Pointing records for text and elements:

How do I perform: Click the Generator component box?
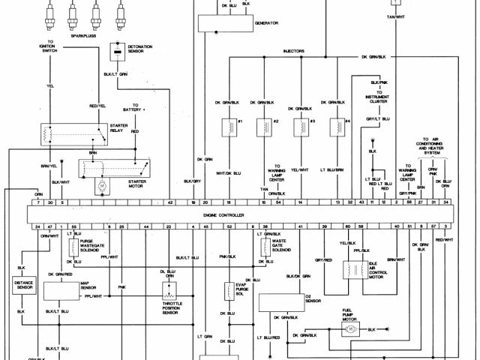tap(225, 22)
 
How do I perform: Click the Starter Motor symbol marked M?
tap(100, 183)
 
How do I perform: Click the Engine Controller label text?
tap(224, 214)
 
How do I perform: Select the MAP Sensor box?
tap(63, 290)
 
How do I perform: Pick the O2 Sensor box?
tap(278, 302)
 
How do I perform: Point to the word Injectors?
tap(294, 51)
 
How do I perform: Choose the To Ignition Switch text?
tap(51, 46)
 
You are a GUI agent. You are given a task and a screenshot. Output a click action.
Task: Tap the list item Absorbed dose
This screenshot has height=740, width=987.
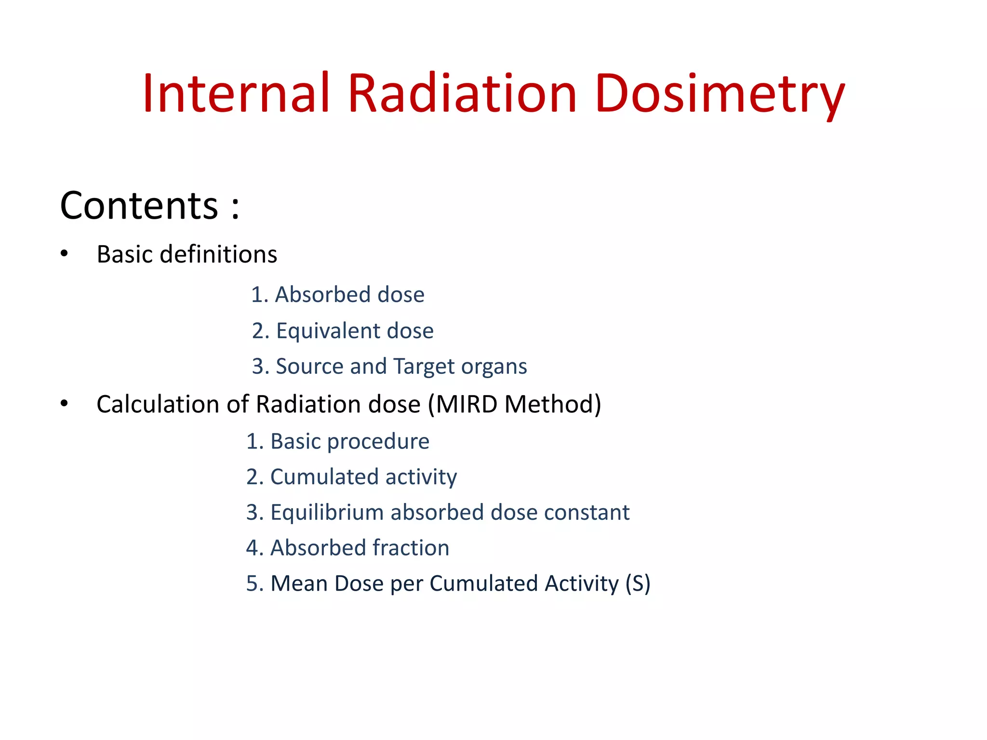tap(337, 294)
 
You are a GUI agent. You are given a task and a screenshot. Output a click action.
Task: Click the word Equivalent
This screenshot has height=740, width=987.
tap(328, 331)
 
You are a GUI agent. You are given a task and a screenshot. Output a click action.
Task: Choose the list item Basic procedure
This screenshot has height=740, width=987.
tap(337, 441)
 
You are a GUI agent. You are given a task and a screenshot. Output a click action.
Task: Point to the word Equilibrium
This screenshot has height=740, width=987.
tap(327, 513)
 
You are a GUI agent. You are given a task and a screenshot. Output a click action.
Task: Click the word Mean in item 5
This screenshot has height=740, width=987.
tap(298, 583)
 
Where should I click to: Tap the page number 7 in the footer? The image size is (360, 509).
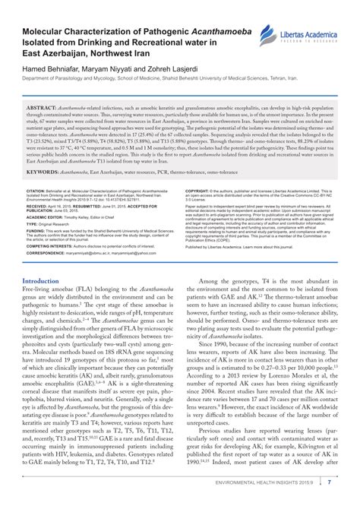349,501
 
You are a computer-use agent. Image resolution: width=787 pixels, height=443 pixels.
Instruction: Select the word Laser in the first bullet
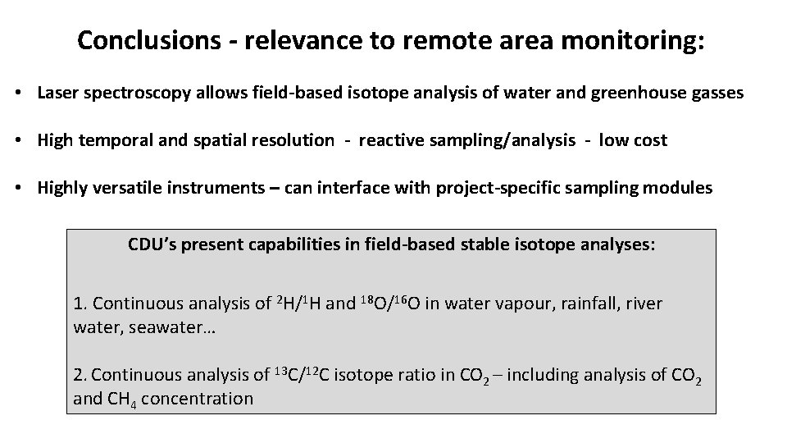point(58,94)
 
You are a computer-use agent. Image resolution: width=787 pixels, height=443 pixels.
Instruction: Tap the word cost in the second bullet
point(649,140)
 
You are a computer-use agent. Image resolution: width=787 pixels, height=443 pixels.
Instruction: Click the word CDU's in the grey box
point(148,244)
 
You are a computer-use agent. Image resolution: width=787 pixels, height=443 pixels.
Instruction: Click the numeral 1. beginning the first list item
point(80,304)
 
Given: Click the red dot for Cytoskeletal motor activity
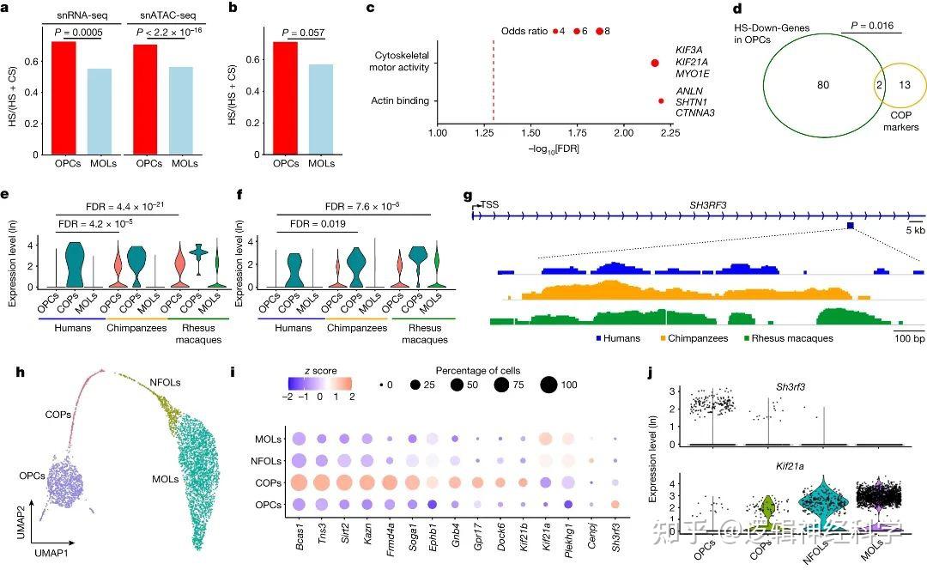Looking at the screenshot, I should click(655, 63).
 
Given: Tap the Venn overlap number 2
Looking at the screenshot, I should click(877, 86).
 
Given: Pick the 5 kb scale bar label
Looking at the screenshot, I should click(915, 230).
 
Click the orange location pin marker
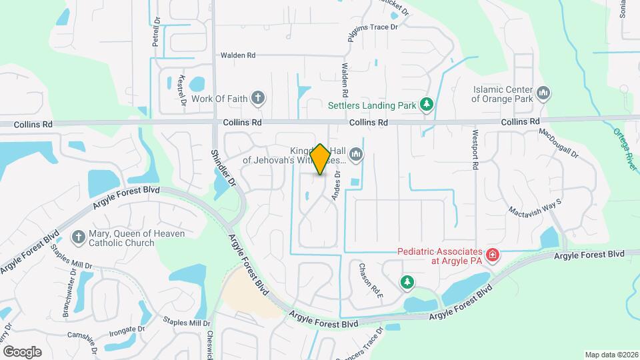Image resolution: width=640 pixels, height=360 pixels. (321, 159)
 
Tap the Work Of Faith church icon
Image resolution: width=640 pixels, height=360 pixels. (258, 99)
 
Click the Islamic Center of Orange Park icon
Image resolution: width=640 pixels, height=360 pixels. (543, 93)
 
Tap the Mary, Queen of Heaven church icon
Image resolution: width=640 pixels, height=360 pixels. (78, 237)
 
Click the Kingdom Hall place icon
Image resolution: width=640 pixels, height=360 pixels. (356, 155)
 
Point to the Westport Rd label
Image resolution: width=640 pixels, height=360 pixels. (476, 151)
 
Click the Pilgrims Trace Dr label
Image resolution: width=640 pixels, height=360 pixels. (373, 27)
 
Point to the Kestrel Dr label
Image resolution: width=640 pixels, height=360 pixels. (181, 89)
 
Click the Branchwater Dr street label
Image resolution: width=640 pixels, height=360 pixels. (69, 293)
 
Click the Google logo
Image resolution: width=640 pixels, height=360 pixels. (22, 351)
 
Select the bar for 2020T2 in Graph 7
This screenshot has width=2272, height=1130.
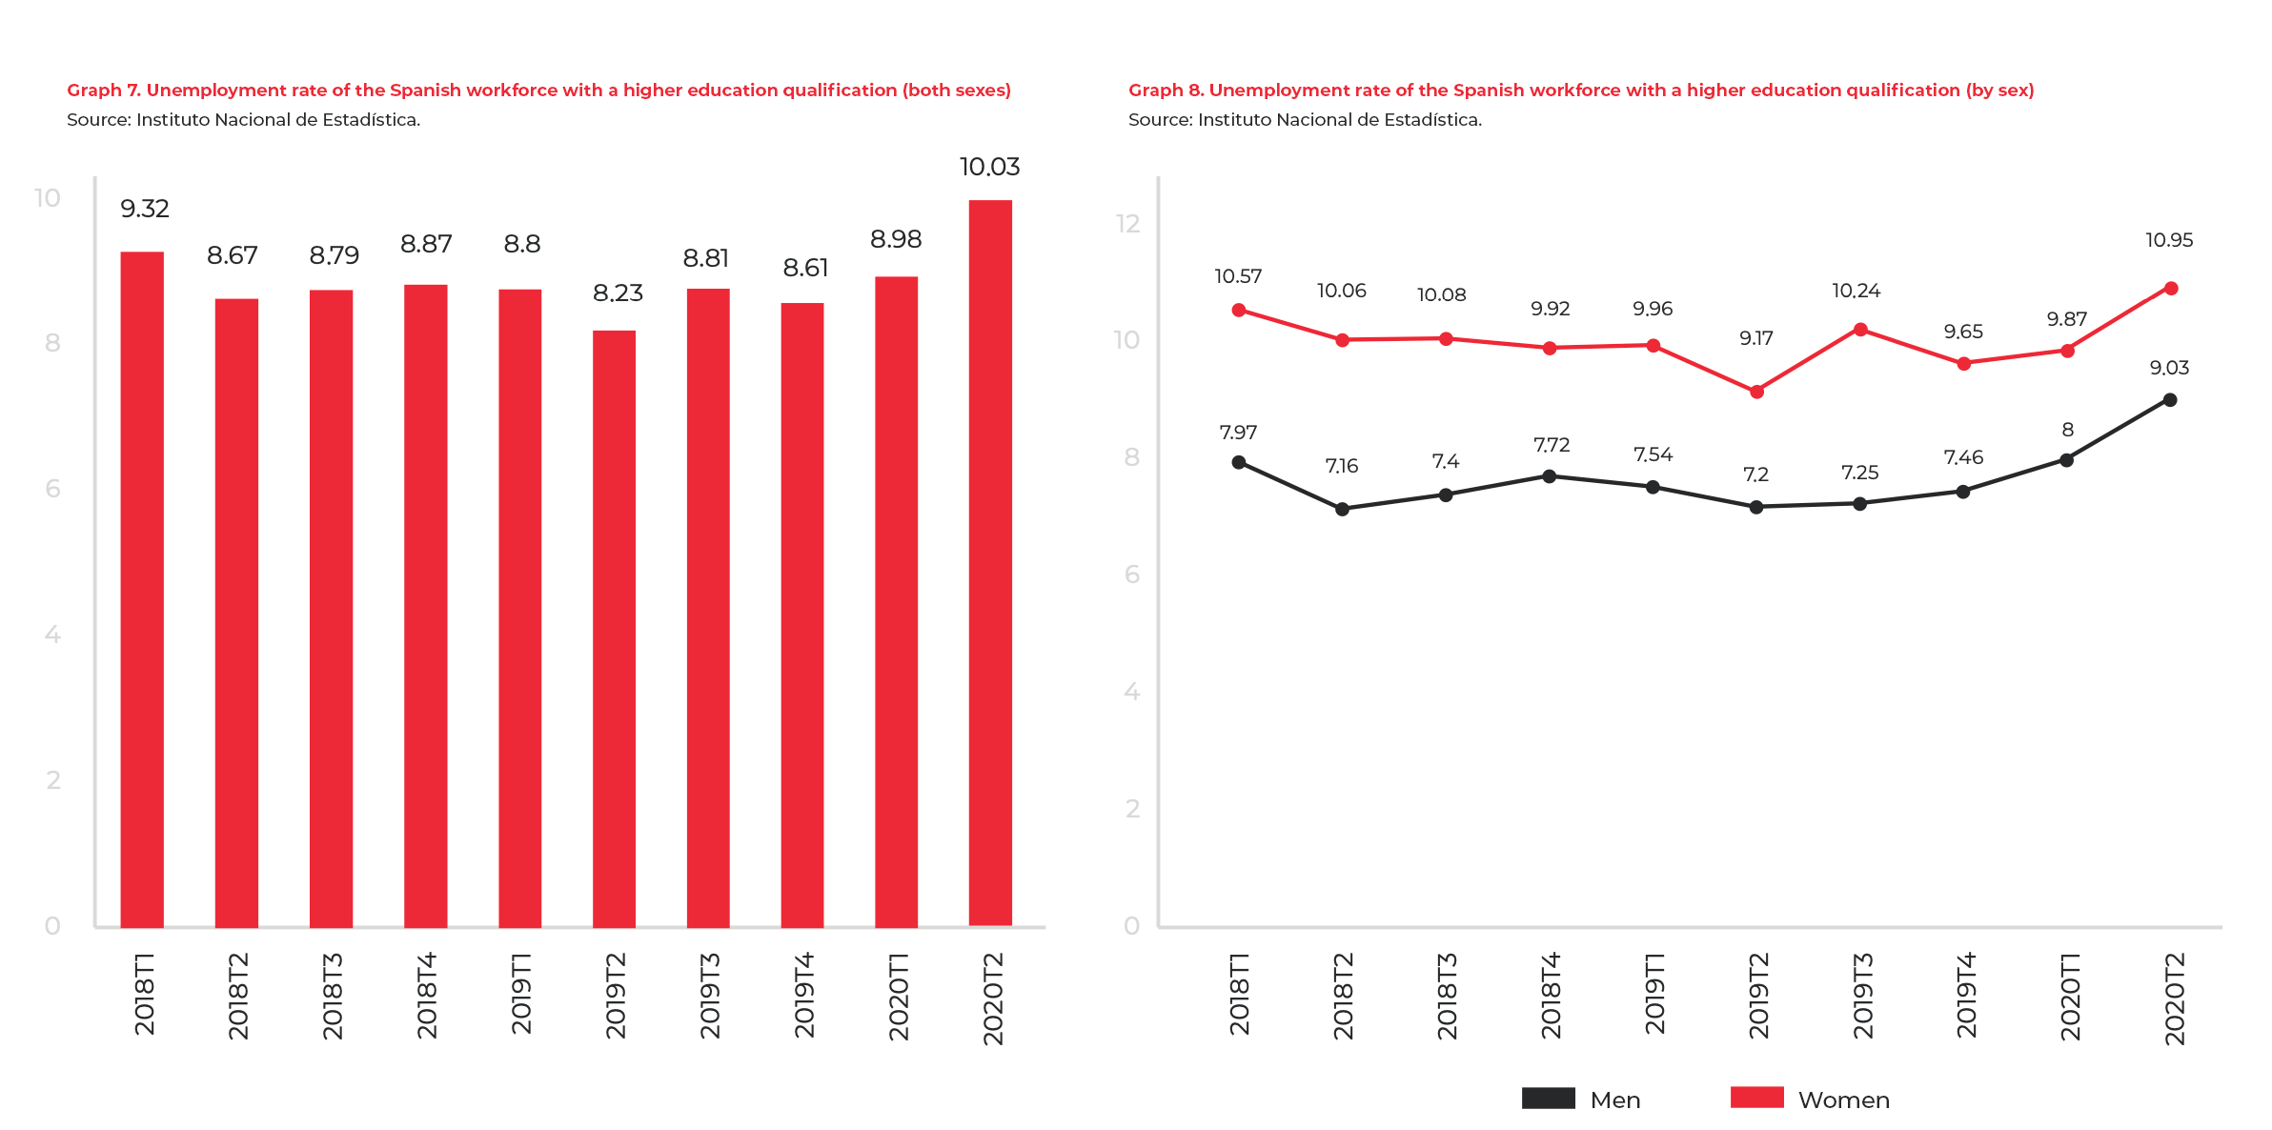990,562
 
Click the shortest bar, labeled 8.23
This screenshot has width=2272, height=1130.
614,629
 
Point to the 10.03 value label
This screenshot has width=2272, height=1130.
989,168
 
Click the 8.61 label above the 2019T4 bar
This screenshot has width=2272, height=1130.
805,269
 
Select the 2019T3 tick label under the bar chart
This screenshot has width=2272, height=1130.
710,995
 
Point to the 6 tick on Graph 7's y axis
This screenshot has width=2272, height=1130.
52,489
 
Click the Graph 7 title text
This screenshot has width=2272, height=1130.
538,91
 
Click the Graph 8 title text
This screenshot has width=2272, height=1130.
1581,91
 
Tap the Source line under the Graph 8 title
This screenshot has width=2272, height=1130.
1305,120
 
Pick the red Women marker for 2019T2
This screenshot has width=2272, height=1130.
1756,392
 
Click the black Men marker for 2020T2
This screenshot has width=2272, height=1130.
2170,400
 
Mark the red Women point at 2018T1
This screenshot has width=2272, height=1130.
1239,310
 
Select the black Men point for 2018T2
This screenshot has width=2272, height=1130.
1342,509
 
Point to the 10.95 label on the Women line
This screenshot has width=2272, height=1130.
2169,241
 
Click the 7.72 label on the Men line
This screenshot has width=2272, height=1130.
1551,445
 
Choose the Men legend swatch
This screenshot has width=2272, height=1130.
1548,1098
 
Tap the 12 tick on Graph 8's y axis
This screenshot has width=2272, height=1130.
1127,224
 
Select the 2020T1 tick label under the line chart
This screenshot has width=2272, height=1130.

▶ **Set exercise**
Recast as a numbered list the lines running from the one that contains "Select the 2020T1" through the end of the entries, both ends included. Leave out any blank lines.

▶ **Response to this exercise**
1. Select the 2020T1 tick label under the line chart
2. This screenshot has width=2272, height=1130.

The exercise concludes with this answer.